Value chain analysis of the Industry :
Understanding the value chain analysis of an industry is crucial for governments to effectively market their states for investment promotion activities. By comprehending the various stages, processes, and value-added activities within the industry, governments can identify key areas where their state holds a competitive advantage. For instance, if a state has a flourishing tourism industry, value chain analysis can help identify potential investments in hospitality infrastructure, transportation services, or eco-tourism ventures. Armed with this knowledge, the government can tailor their marketing efforts to attract investors who are interested in capitalizing on these specific opportunities. This targeted approach enhances the state’s ability to showcase its unique value proposition, attract investment, create jobs, and drive sustainable economic growth within the industry.
TAKE AWAY : Do a thorough value chain analyses of sector , and then go deep figure out the cost and growth drivers of the industry (e.g. Tyre and Pharma industry ) and then find out where does your state stands , what are comparative advantages of your state. After figuring all these can you filter out sectors and industries where you can realistically pitch your state , because of the economic data you have collected in the exercise. I am telling you this because , if you or the government will not think about these areas , the investor or companies will surely do .

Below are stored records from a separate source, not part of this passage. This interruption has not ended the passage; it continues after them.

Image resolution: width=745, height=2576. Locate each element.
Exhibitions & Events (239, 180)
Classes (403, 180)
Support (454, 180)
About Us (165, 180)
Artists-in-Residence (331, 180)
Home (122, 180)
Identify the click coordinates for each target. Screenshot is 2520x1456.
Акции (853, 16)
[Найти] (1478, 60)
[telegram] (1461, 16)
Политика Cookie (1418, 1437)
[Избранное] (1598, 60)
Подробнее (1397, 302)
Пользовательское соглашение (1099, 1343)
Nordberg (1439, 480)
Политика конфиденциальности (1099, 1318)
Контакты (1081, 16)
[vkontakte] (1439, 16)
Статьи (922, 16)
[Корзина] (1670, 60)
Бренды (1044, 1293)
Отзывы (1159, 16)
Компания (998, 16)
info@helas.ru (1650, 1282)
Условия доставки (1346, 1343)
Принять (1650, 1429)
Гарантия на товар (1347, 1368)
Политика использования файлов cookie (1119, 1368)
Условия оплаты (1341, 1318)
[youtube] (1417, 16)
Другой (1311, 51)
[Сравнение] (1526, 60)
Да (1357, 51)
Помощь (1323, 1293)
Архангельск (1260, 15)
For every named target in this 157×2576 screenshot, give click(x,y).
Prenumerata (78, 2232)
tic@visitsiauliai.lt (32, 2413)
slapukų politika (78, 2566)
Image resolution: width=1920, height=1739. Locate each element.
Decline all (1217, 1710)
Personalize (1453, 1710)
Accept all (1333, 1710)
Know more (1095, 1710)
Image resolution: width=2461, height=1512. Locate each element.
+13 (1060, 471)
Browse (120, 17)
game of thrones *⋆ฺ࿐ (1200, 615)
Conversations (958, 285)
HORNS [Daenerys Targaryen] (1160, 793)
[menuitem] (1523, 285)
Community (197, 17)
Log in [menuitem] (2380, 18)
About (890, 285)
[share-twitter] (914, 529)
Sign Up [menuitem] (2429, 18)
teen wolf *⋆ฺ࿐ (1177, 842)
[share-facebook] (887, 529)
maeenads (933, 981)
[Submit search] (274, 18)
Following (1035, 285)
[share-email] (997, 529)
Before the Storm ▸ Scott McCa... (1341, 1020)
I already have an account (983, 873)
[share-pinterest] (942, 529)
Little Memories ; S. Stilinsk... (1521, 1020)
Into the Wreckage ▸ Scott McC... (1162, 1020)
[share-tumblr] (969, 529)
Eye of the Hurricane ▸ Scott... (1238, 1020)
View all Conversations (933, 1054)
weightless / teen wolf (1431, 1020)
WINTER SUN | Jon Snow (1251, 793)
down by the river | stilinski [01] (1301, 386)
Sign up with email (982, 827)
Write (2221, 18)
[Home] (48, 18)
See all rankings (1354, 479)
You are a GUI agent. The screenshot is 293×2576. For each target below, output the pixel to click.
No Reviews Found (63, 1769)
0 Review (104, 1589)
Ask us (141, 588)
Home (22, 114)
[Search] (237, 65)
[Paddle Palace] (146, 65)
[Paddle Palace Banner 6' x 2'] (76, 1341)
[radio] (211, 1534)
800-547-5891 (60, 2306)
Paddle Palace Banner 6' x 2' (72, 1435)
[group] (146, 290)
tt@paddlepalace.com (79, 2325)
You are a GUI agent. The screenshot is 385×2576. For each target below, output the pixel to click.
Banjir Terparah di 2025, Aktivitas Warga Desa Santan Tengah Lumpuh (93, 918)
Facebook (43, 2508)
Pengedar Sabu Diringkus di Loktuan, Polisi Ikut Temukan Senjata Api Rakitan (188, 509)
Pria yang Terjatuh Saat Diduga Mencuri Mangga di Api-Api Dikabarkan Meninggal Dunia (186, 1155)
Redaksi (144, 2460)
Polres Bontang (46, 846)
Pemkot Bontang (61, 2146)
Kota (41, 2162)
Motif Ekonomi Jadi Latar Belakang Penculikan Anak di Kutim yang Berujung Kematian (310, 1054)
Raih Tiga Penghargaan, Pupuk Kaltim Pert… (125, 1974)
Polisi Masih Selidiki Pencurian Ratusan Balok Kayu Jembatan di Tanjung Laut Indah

How to keep a track of your Industries and sectors for investment promotion?
Below framework is used to focus on the industries and sectors which are shortlisted after figuring out the states’ comparative advantages visa-vi other states in the country. Only after going through the metrics and areas mentioned above , we can later track the sectors and industries’ which come out of the exercise mentioned earlier .
| Parameters | Explanation |
| Capex Cycle | This metric will help us to understand when the Capital investment will happen in a sector . For eg in 2020 , IT saw huge capex and similarly for Chemical Industry |
| Hiring Numbers | There are case where the hiring number might be higher for a sector or industry in spite of being low on capex, this happens in the developed countries where capital is already high |
| Production Index | This is indicators where the index is available both for Past quarter as well as prediction for next quarter is there. |
| Inventory Level Index | This indicator will provide us the data of whether the goods in the inventory are finding any buyers or not , it is also used a lead indicator for recession |
| Capacity Utilization in a industry | Will tell whether capex will make any sense in the future . |
| Credit Cycle of the sector and industry both | Credit cycle leads the capex cycle for any sector or industry |
| Technology | Any Major tech Breakthrough in the industry or sector |
Based on the above mentioned leading indicators , Government can find out what will happen in the industries and sectors which are of their priority , understanding them is more important , than trying to find out individual companies and what’s financial status they have . Do the companies have money to spend on capex etc or not , because until the leading indicators which are basically macros , don’t favour an industry , MONEY or NO MONEY with a company makes NO sense at all.
Written By: Ankur Kushwaha, Sr. Consultant, Invest Punjab | Govt. of Punjab.
DISCLAIMER: Views expressed are personal.